The only term that does not vanish is the $k$-th component os the curl of $\vec{A}$

\begin{align} i \varepsilon_{ijk}\sigma_k \Pi_i \Pi_j &= -\hbar e \varepsilon_{ijk}\sigma_k \partial_i( A_j) \\ &= -\hbar e \sigma_k \varepsilon_{kij}\partial_i A_j \\ &= -\hbar e \vec{\sigma}\cdot \vec{B} \end{align}

With that we can write:

\begin{align} (\sigma_k (p_k - e A_k))^2 &= \frac{(p_k - e A_k)^2}{2m} - \frac{\hbar e}{2m}\vec{\sigma}\cdot \vec{B} \end{align}

Now finally putting all together the non relativistic Dirac's equation is: \begin{align} \left( e \Phi + \frac{(p_k - e A_k)^2}{2m} - \frac{\hbar e}{2m}\vec{\sigma}\cdot \vec{B}\right)u =E_{NR}u \end{align}

Answer 2

Let's start with the Dirac equation as you've written (but I choose to use lower indexes only, since they denote 3-vectors here, not 4-vectors): $$\begin{align} \sigma_i(p_i+eA_i)u_B & = (E-m+eA_0)u_A \\ \sigma_i(p_i+eA_i)u_A & = (E+m+eA_0)u_B \end{align} \tag{1}$$

As @Sunyam suggested in his comment you can solve the second equation of (1) for $u_B$ $$u_B=\frac{1}{E+m+eA_0}\sigma_j(p_j+eA_j)u_A$$

and then you plug that into the first equation of (1): $$\frac{1}{E+m+eA_0}\sigma_i(p_i+eA_i)\sigma_j(p_j+eA_j)u_A = (E-m+eA_0)u_A \tag{2}$$

Since you want to derive the Pauli-Schrödinger equation you restrict to the non-relativistic situation. Therefore the total energy $E$ is positive and very close to the rest energy $m$, in other words $$E=m+E_{NR} \quad \text{with } E_{NR} \ll m \tag{3}$$ where $E_{NR}$ denotes the non-relativistic energy. Inserting (3) into (2) you get $$\frac{1}{2m+E_{NR}+eA_0}\sigma_i(p_i+eA_i)\sigma_j(p_j+eA_j)u_A = (E_{NR}+eA_0)u_A \tag{4}$$

This equation is still exact. But in the non-relativistic situation, the non-relativistic energy $E_{NR}$ and the electric energy $eA_0$ both are much smaller than the rest energy $m$.
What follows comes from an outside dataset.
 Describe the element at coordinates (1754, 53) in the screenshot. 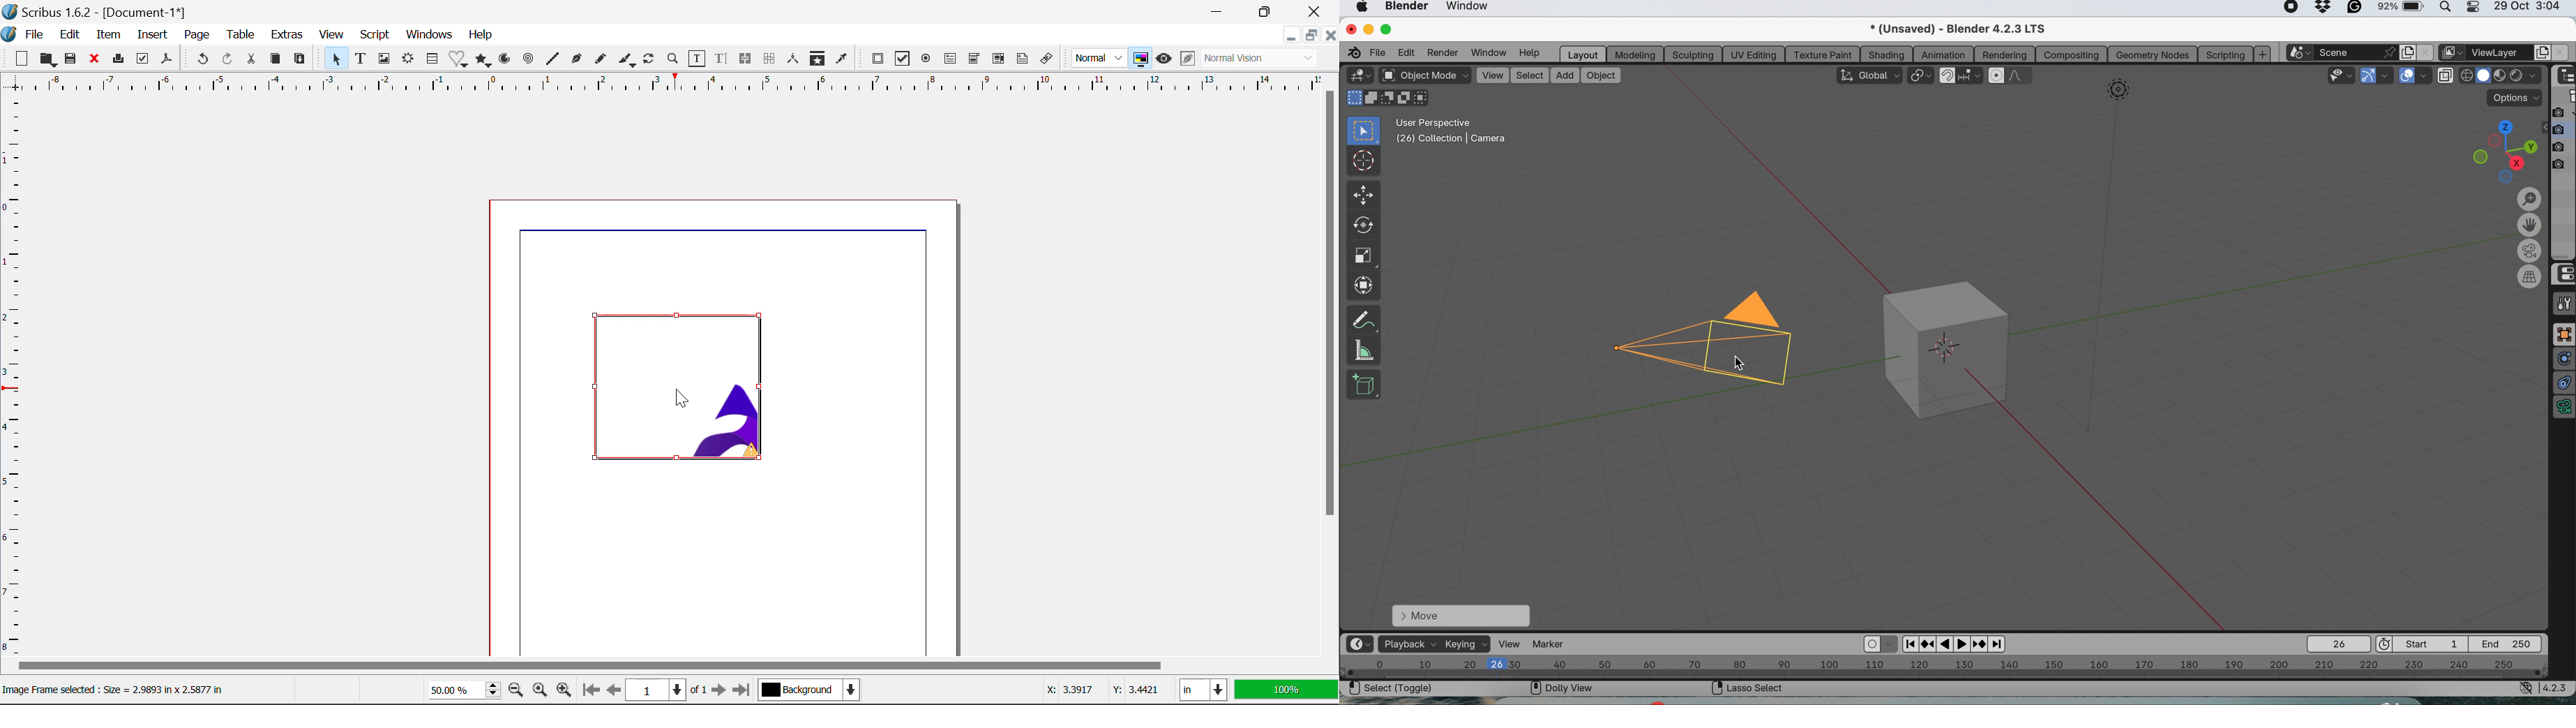

I see `uv editing` at that location.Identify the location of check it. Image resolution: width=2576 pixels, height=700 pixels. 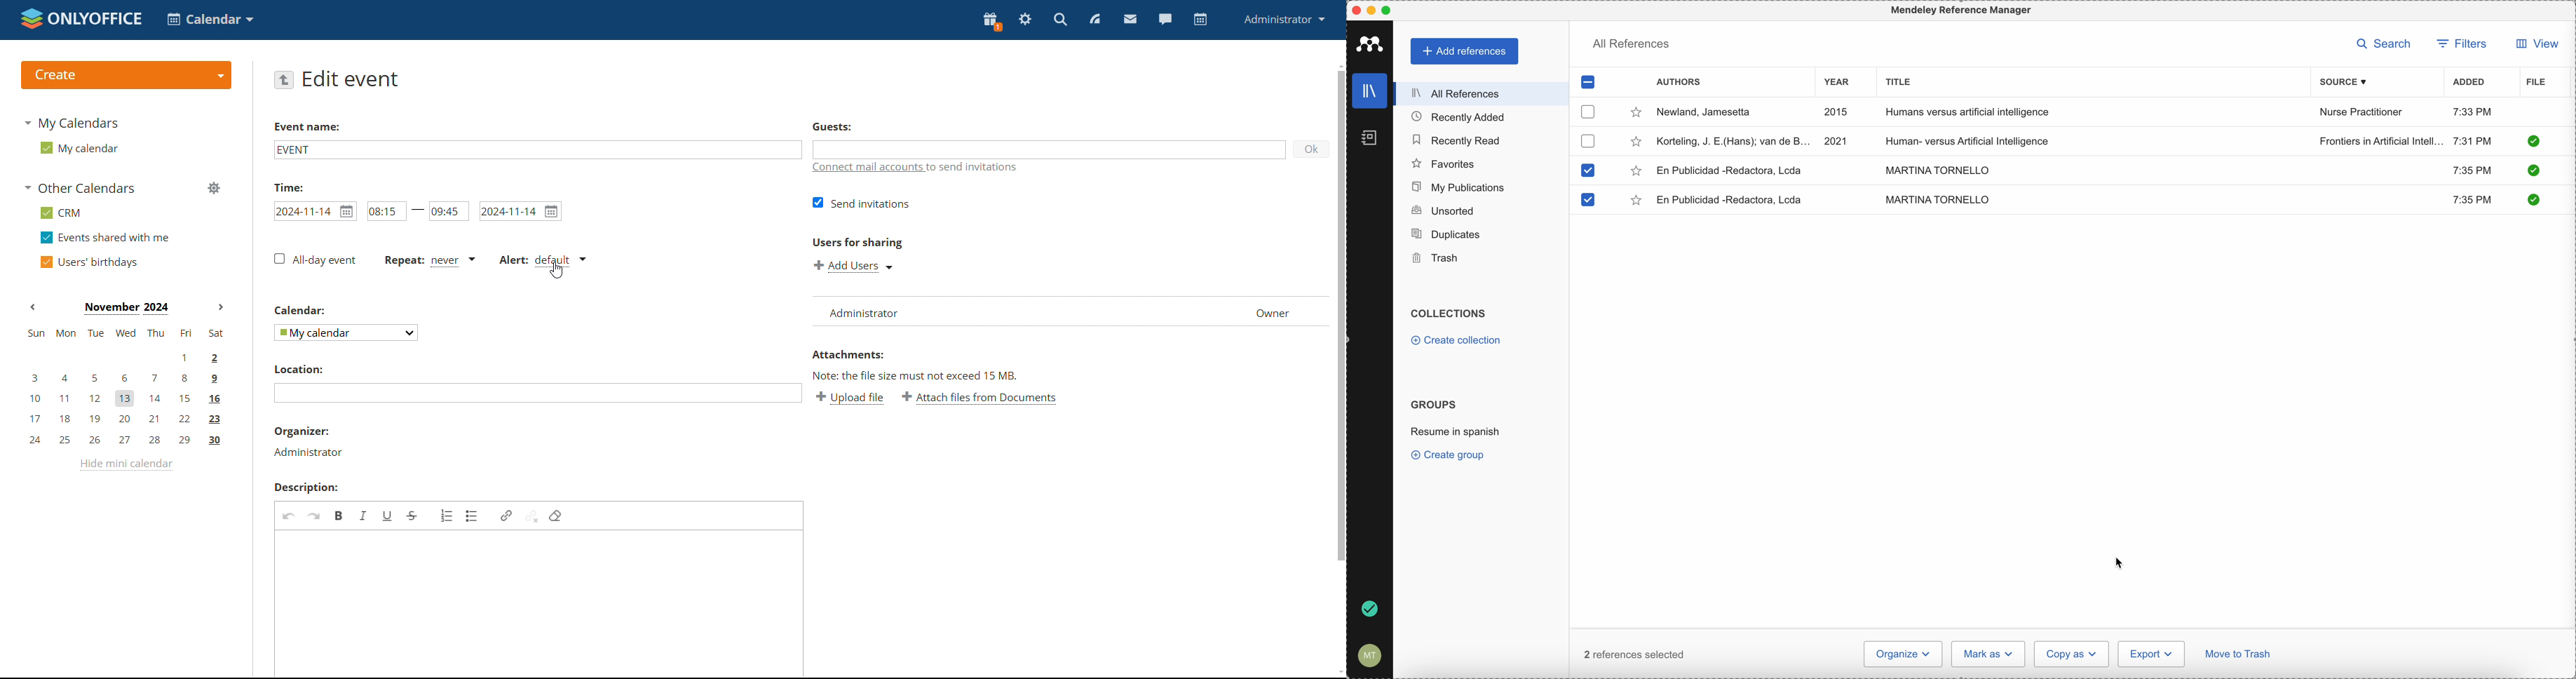
(2533, 141).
Therefore you can neglect these in the denominator on the left-hand-side of (4) and get $$\frac{1}{2m}\sigma_i(p_i+eA_i)\sigma_j(p_j+eA_j)u_A \approx (E_{NR}+eA_0)u_A. \tag{5}$$

Now you're nearly finished. Using $\sigma_i\sigma_j=\delta_{ij}+i\epsilon_{ijk}\sigma_k$, $\vec{p}=-i\vec{\nabla}$, and doing some simple but tedious math you can rewrite equation (5) to $$\frac{1}{2m}\left((p_i+eA_i)(p_i+eA_i)+e\sigma_i\epsilon_{ijk}\nabla_j A_k\right)u_A \approx (E_{NR}+eA_0)u_A. \tag{6}$$

Here you recognize $\epsilon_{ijk}\nabla_j A_k$ as the magnetic field $B_i$ and have the Pauli-Schrödinger equation $$\frac{1}{2m}\left((p_i+eA_i)(p_i+eA_i)+e\sigma_i B_i\right)u_A \approx (E_{NR}+eA_0)u_A. \tag{7}$$